Common isotope separation methods include a gas diffusion method, a centrifugal method, an electromagnetic method and the like, wherein the gas diffusion method is also called a porous membrane diffusion method, the aperture of a porous membrane is about 0.01-0.03 mu m, the basic working principle of the gas diffusion method is that isotopes are separated according to the difference of diffusion speeds of isotope molecules through the porous membrane, so that light isotopes are gathered on one side of the membrane, recombinant isotopes are gathered on the other side of the membrane, and the gas diffusion method is a main method for separating uranium 235; the basic working principle of the centrifugal method is to separate isotopes according to different equilibrium distributions of gas molecules with different masses in a centrifugal field, and the separation coefficient of the centrifugal method is related to the absolute mass difference; the electromagnetic isotope separation technology mainly uses an ion source, an electric field, a magnetic field and the like to separate isotopes. The ion source is used for emitting various isotope ions of one element, the various isotope ions enter the magnetic field after being accelerated by the electric field, the various isotope ions have the same kinetic energy after being accelerated by the electric field and do circular motion under the influence of Lorentz force after entering the magnetic field, the isotope with larger mass has large motion radius, the isotope with smaller mass has small motion radius, and different isotopes have different motion trails in the magnetic field, so that the separation of the various isotopes is realized.

Compared with other separation methods such as a gas diffusion method, a centrifugal method and the like, the electromagnetic separation method has good universality, can almost separate all elements on the periodic table of the elements, is the only feasible method for obtaining the isotopes such as Rb, Yb and the like, has high isotope abundance obtained by separation, and is the best choice for preparing the high-abundance isotopes at present.

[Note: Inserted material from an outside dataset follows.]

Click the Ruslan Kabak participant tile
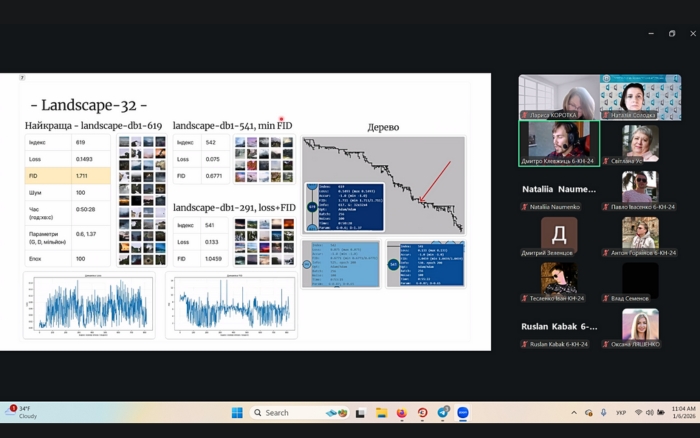Screen dimensions: 700x438 (559, 327)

However, the electromagnetic separation method has the disadvantages of low productivity, high cost and difficulty in meeting the use requirements of a plurality of technical fields for stable isotopes. In view of this problem, the related art discloses an isotope electromagnetic separator that is provided with a plurality of ion sources and a plurality of receivers, and ions emitted from the plurality of ion sources are deflected in the same magnetic field and received by the corresponding receivers, respectively. Therefore, compared with the condition that the number of the ion sources and the number of the receivers are both one, the utilization rate of the magnetic field is higher, so that the capacity of the isotope electromagnetic separator is higher, the number of the ion sources is several, and the capacity can be improved by several times.

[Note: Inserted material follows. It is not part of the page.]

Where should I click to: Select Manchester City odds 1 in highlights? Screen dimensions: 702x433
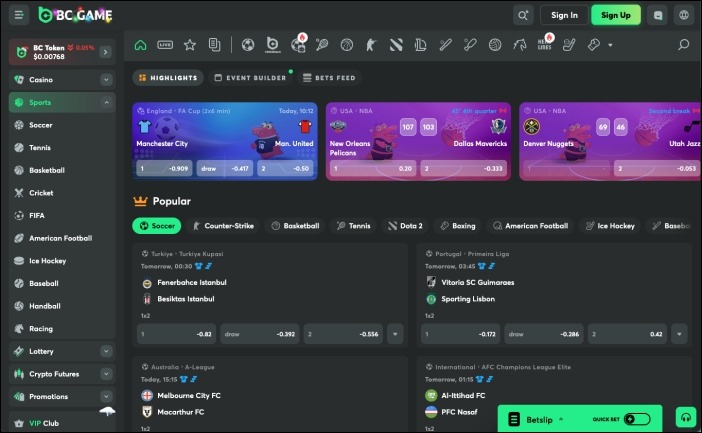[x=162, y=169]
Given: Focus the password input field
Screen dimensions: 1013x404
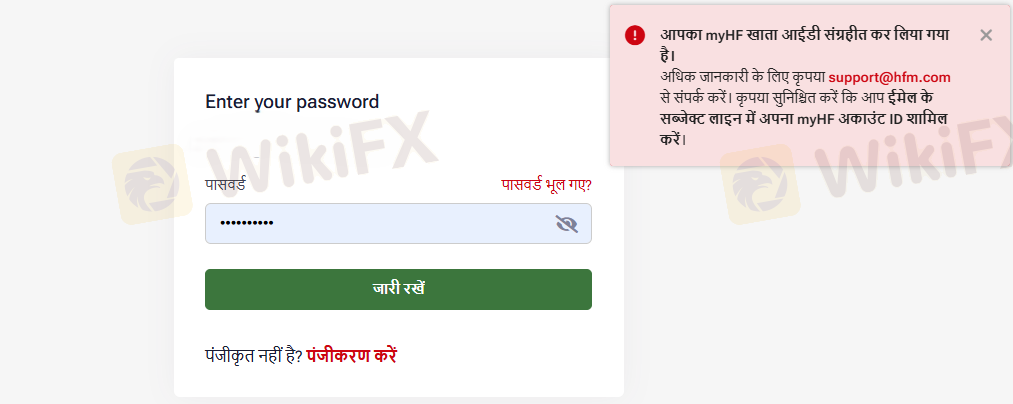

However, although the ion source is a device that operates at high temperature and high pressure, a plurality of ion sources emit ions to the same magnetic field, which can improve productivity, but also causes a problem in terms of insulation, and if the plurality of ion sources break down each other, production cannot be performed.

In view of the above, referring to fig. 1, the present application provides a one-chamber multi-source separation placing structure of an isotope electromagnetic separator, which includes a vacuum chamber 1, an ion source 2, a driving field, and a receiver 3. The number of the ion sources 2 is multiple, and the ion sources 2 are used for emitting ions into the vacuum chamber 1; the driving field is used for driving ions emitted by the ion source 2 to move in an accelerating way and deflect in the vacuum chamber 1; the number of the receivers 3 is multiple, the number of the receivers 3 is the same as that of the ion sources 2, each receiver 3 is arranged on a path after the accelerated motion and deflection of the ions emitted by the corresponding ion source 2 so as to receive multiple isotopes of the ions emitted by the corresponding ion source 2, and the motion paths of the ions emitted by the ion sources 2 are not interfered with each other.

Wherein, the vacuum chamber 1 is used for providing a vacuum environment, and the ions perform deflection motion in the vacuum chamber 1 under the action of the driving field. The ions need to be carried out in a vacuum environment during the movement process, so as to avoid the collision of the ions and air molecules and influence the stability of separation. Generally, the degree of vacuum of the vacuum is generally not less than 3X 10^-3Pa。

In some embodiments, the vacuum chamber 1 is provided with a viewing window for viewing an image formed by ions received by the interface. With the structure, the arrangement of the observation window is convenient for the working state of the breakdown-preventing multi-source isotope electromagnetic separator in one room to be monitored by the working personnel. Based on this, in some embodiments, the observation window may be made of materials such as calcium fluoride, barium fluoride, zinc selenide, magnesium fluoride, and synthetic quartz glass.

The ion source 2 is filled with a raw material for ionizing neutral atoms or molecules and extracting an ion beam 5 therefrom. In some embodiments, the ion source 2 is a magnetic arc discharge ion source 2. Specifically, the elements to be separated are located in a crucible of the ion source 2, heated by an electric furnace to form vapor, which enters an arc chamber and becomes ions in a plasma arc discharge. Of course, in some other embodiments, the ion source 2 may also be the surface ionization ion source 2, the high temperature ion source 2, the gas ion source 2, and the like. It should be noted that the types of the plurality of ion sources 2 provided in the present application may be completely the same or not, and the present application does not limit this.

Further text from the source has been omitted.